---
name: document-to-markdown
description: Convert PDF, Office, images, HTML, and URLs to Markdown. Use for document conversion, text extraction, OCR, web scraping, RAG pipelines. Triggers: "convert to markdown", "extract text", "read PDF", "scrape URL".
license: MIT License. See LICENSE.txt for details.
compatibility: macOS, Python 3.10+, curl
metadata:
  version: "1.0.0"
---

# Document to Markdown

Convert documents and URLs to clean Markdown for LLM/RAG use.

## Prerequisites (Auto-handled)

Before running any conversion, check and install dependencies if needed:

```bash
# Check if dependencies are installed, install if missing
pip show pymupdf4llm markitdown pyyaml > /dev/null 2>&1 || pip install -r ~/.claude/skills/document-to-markdown/requirements.txt
```

Run this check automatically before first use.

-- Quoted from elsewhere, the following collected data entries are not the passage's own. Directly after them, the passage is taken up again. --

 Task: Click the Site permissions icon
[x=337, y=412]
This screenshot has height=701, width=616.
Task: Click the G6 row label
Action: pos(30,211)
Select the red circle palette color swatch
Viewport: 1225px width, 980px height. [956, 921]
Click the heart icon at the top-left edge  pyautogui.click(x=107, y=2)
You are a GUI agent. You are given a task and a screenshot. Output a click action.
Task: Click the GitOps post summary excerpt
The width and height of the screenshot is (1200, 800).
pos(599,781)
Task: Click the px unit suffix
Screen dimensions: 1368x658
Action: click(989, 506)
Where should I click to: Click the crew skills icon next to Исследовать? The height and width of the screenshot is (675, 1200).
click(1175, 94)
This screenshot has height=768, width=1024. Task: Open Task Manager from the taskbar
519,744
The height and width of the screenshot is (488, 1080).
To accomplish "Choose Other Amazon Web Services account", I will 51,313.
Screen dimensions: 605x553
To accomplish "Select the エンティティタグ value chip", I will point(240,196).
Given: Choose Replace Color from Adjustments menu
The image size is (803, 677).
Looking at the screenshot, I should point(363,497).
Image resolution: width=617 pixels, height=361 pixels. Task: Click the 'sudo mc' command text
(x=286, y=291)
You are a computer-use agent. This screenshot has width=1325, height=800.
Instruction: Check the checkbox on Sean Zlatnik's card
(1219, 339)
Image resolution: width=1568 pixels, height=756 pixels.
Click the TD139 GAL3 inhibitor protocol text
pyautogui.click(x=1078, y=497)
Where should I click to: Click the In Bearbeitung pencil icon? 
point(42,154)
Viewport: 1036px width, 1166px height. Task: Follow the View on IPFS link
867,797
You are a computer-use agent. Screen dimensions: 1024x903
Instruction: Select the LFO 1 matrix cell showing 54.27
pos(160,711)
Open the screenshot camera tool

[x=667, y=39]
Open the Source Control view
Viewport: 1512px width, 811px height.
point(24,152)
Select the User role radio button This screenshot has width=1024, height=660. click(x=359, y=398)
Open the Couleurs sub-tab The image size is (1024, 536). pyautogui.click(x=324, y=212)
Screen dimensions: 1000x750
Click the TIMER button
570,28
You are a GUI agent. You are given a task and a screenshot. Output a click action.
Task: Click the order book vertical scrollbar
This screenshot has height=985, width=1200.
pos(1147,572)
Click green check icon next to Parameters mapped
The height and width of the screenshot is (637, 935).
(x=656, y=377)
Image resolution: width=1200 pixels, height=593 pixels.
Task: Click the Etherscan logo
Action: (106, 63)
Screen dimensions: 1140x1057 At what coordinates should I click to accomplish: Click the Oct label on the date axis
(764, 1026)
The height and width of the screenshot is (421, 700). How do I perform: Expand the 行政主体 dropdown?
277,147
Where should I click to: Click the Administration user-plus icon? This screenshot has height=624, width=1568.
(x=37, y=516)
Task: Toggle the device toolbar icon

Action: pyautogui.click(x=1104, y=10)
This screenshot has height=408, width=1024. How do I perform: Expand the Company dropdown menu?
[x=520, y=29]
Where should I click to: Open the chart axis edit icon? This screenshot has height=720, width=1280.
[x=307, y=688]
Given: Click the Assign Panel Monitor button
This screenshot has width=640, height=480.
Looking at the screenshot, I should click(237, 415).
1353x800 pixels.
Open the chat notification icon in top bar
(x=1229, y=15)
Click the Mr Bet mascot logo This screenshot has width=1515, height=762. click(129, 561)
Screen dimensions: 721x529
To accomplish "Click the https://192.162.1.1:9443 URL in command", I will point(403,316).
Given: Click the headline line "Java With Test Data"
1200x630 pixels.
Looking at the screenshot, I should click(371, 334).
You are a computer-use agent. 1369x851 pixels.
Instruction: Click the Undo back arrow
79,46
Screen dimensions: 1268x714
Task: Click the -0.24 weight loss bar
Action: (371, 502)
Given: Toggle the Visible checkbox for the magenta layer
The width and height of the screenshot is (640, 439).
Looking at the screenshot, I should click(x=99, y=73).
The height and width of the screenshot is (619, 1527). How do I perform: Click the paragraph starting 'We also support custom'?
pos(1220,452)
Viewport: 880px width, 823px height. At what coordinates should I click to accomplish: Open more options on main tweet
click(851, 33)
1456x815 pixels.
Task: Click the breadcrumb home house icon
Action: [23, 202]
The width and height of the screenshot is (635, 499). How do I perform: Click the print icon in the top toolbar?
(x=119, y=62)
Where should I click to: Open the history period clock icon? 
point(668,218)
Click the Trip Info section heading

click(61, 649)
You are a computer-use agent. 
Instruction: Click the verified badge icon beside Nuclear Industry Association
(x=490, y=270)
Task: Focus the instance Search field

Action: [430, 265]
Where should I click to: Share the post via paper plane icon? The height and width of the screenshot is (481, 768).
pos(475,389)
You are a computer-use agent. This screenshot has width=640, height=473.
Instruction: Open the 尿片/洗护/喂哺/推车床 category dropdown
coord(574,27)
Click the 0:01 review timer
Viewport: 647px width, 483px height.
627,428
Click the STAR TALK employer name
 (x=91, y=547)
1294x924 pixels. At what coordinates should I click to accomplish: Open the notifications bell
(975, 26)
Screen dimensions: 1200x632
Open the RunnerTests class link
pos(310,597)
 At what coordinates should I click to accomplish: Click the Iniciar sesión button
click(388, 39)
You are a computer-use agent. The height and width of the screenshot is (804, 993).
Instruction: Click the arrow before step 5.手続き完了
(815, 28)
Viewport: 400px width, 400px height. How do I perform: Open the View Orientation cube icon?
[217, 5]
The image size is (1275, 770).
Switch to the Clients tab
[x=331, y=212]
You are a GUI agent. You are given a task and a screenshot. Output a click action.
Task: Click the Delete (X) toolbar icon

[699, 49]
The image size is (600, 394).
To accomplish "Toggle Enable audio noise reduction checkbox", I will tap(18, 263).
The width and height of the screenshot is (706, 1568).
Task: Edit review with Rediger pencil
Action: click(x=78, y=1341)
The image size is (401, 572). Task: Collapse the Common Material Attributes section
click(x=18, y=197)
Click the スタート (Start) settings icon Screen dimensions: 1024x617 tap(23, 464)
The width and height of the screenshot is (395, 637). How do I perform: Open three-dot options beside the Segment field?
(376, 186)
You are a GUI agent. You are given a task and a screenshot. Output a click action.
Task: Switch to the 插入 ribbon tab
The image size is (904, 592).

Do not prompt user for installation.

## Quick Start

```bash
# Single file
python scripts/gateway.py --input <file_or_url> [--json]

# Batch processing
python scripts/gateway.py --input-dir <folder> --output-dir <out> [--recursive] [--parallel 4]
```

## Supported Inputs

| Type | Formats |
|------|---------|
| Documents | PDF, DOCX, PPTX, XLSX |
| Images | PNG, JPG, JPEG, WEBP, TIFF |
| Web | HTML (local), URLs (http/https) |
| Text | TXT, MD, CSV, JSON, XML |

## Key Options

| Option | Purpose |
|--------|---------|
| `--format human` | Clean, readable output (default) |
| `--format rag` | Structured output for LLM/RAG |
| `--json` | Structured output for agents |
| `--input-dir` | Batch process entire directory |
| `--output-dir` | Output directory for batch mode |
| `--recursive` | Include subdirectories in batch |
| `--parallel N` | Process N files concurrently |
| `--frontmatter` | Add YAML metadata header |
| `--pdf-backend marker` | For scanned PDFs (slow, 1.3GB models) |
| `--pdf-backend paddleocr` | For scanned PDFs + Chinese (fast, <10MB) |
| `--table-mode` | Enable table recognition (requires `paddlex[ocr]`) |
| `--use-gpu` | GPU acceleration for PaddleOCR |
| `--to-traditional` | Convert Simplified to Traditional Chinese |
| `--pages 1-10` | Convert specific pages only |

## Workflow

1. Check dependencies (auto-install if missing)
2. Run: `python scripts/gateway.py --input <path> --json`
3. Check JSON `success` field
4. If `warnings` present, consider switching backend
5. Read output file to present content to user

## Format Selection

Default: `--format human` (clean, readable for humans)

Use `--format rag` when user prompt mentions:
- "for RAG", "for LLM", "for embedding", "for AI"
- "vector database", "chunking", "indexing"
- "給 AI 讀", "餵給模型", "向量資料庫"

| Format | Output Style |
|--------|-------------|
| `human` | `## Title` / `Name (email)` / clean links |
| `rag` | `## **Title**` / `**Name** _email_` / full metadata |

## Conditional Logic

```
IF warning "Complex tables detected":
  → Retry with --pdf-backend marker (slower but better tables)

IF output is empty or very short:
  → Retry with --pdf-backend marker (for scanned PDFs)

IF URL timeout:
  → Increase --url-timeout or use --url-backend markitdown

IF OCR quality poor:
  → Specify --lang for correct language
```

## Output Format

Single file:
```json
{"success": true, "output_path": "doc.md", "backend_used": "pymupdf4llm"}
```

Batch:
```json
{"success": true, "total": 10, "converted": 9, "failed": 1, "results": [...]}
```

For backend details, see `references/backends.md`.
For troubleshooting, see `references/troubleshooting.md`.